▶ **WHAT IS BEING ASKED**: Beginning at the line containing "Click the Date column header", give again every line through the end of the data, unchanged and with both ends included. Drop any pictures.

▶ **GIVEN RECORDS**:
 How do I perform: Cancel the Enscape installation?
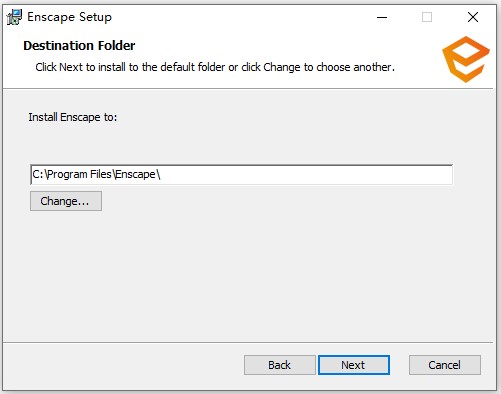tap(445, 365)
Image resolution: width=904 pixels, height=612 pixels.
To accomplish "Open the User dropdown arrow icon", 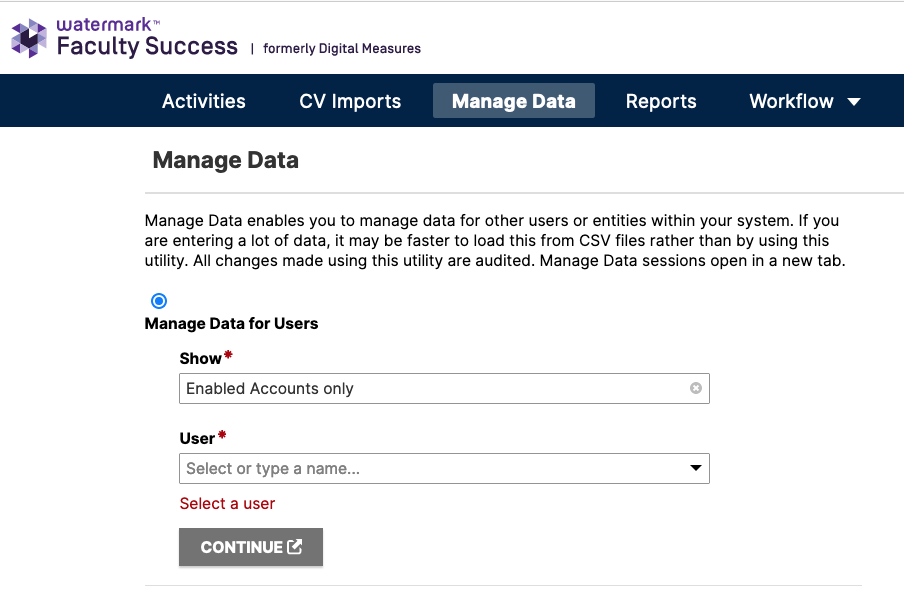I will 695,468.
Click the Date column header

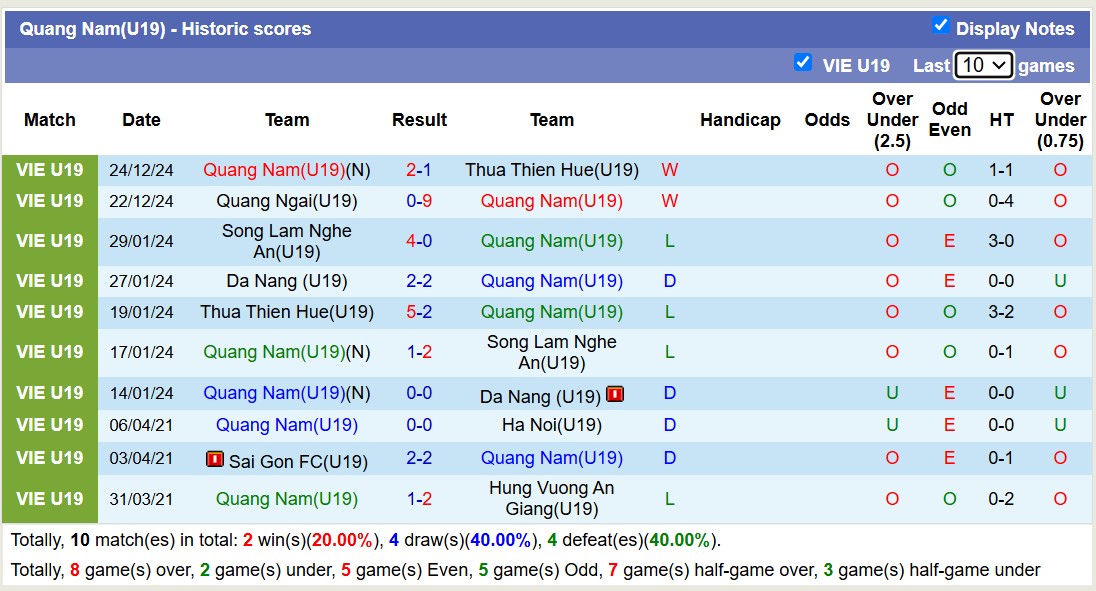(141, 119)
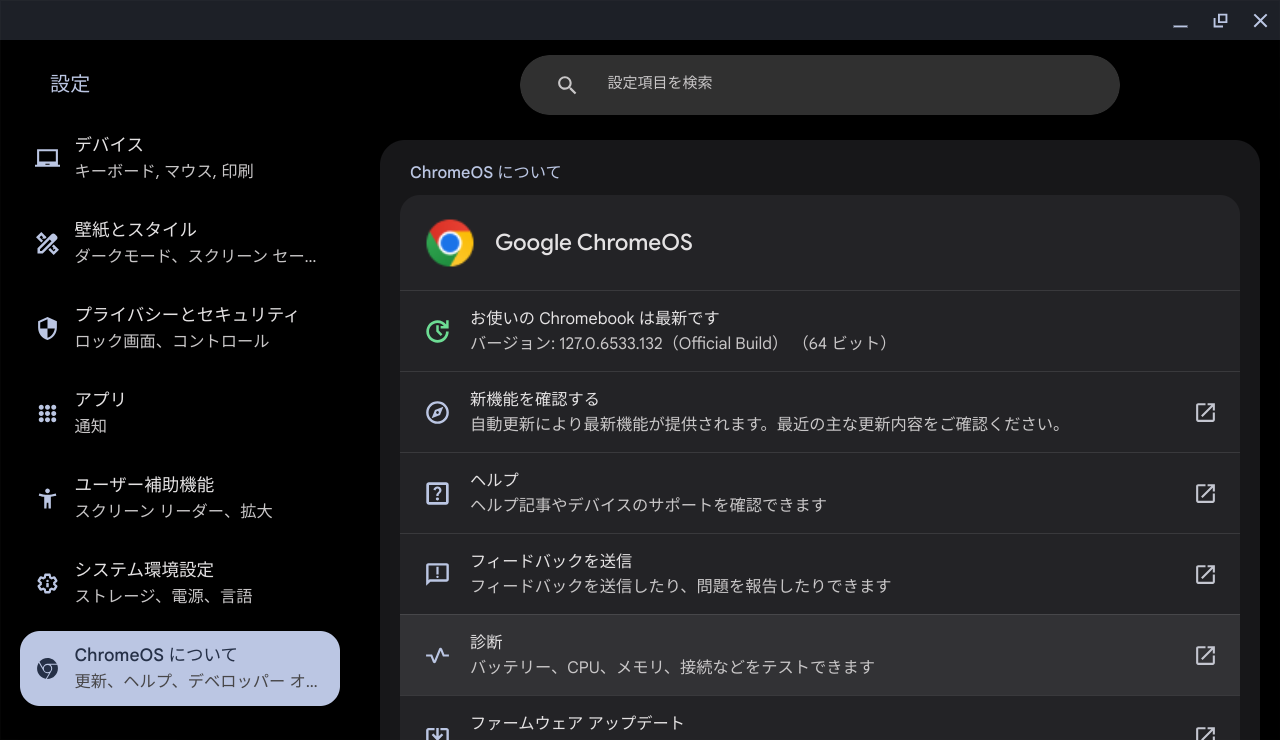Click the フィードバックを送信 exclamation icon
This screenshot has width=1280, height=740.
pyautogui.click(x=437, y=574)
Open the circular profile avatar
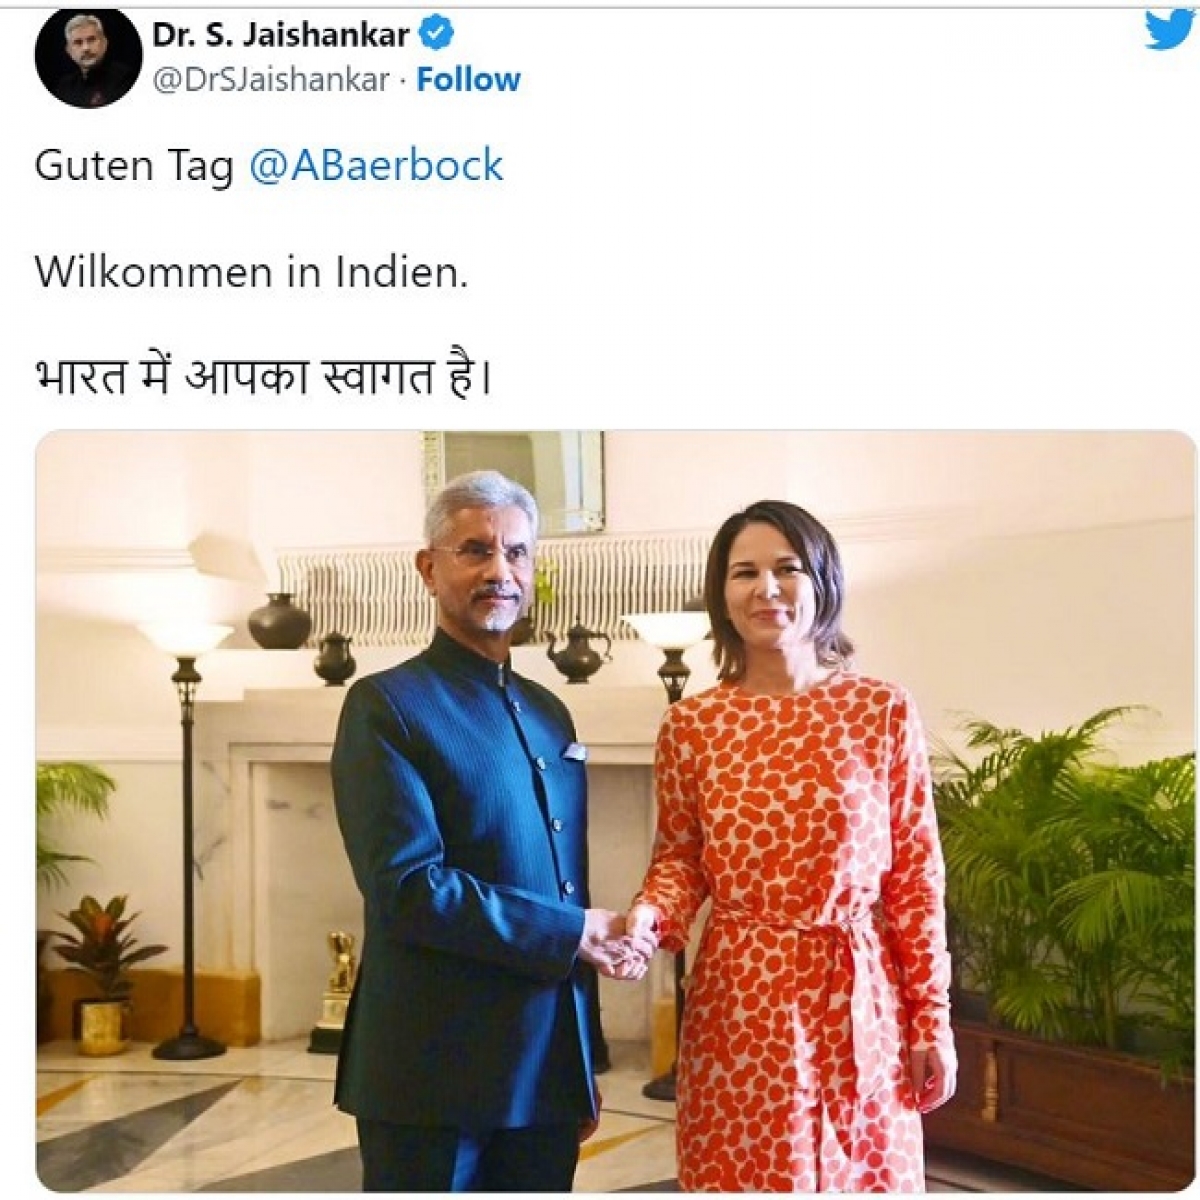 (x=88, y=56)
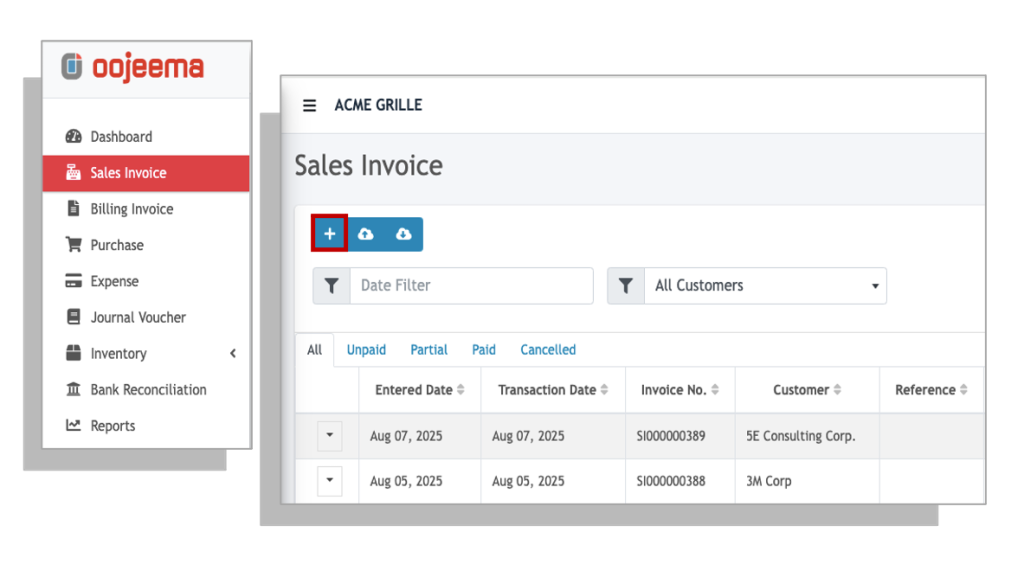The image size is (1024, 564).
Task: Switch to the Unpaid tab
Action: 366,350
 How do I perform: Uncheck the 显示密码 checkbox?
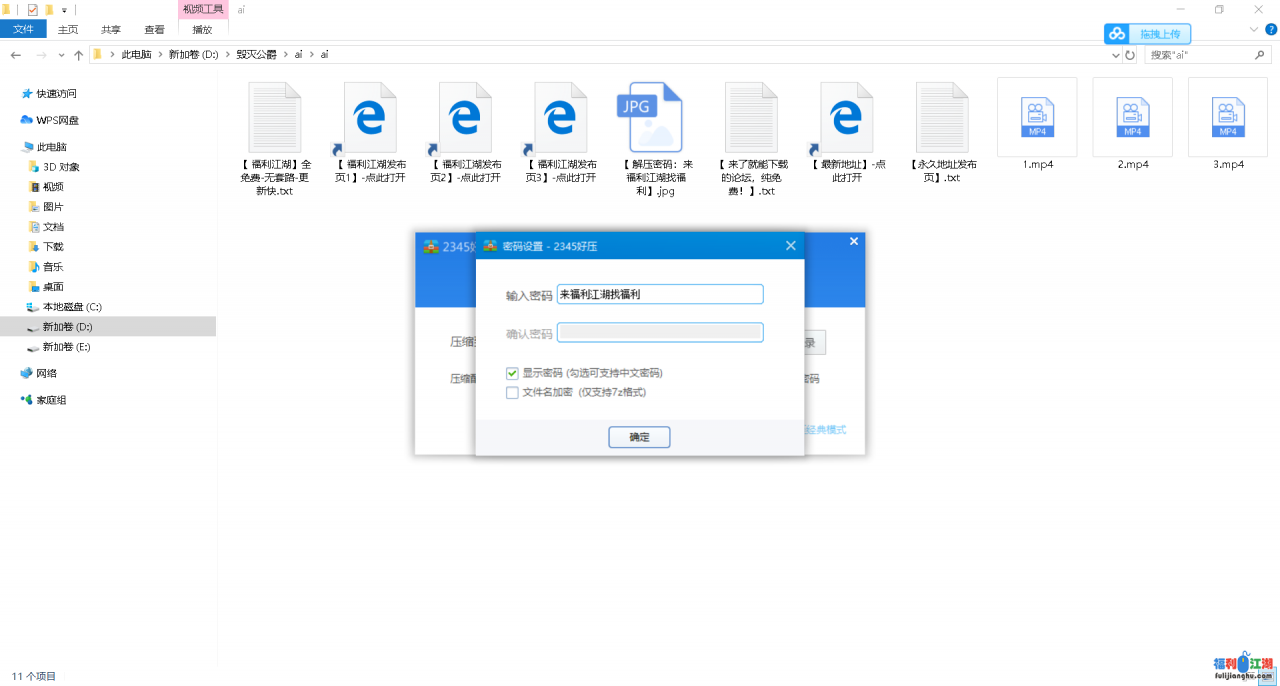point(513,373)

▶ **EXERCISE SOLUTION**:
Click the Date column header

(141, 119)
Click the フィードバックを送信 exclamation icon
This screenshot has width=1280, height=740.
pyautogui.click(x=437, y=574)
Open the circular profile avatar
 (x=88, y=56)
The image size is (1024, 564).
Task: Switch to the Unpaid tab
Action: 366,350
 How do I perform: Uncheck the 显示密码 checkbox?
point(513,373)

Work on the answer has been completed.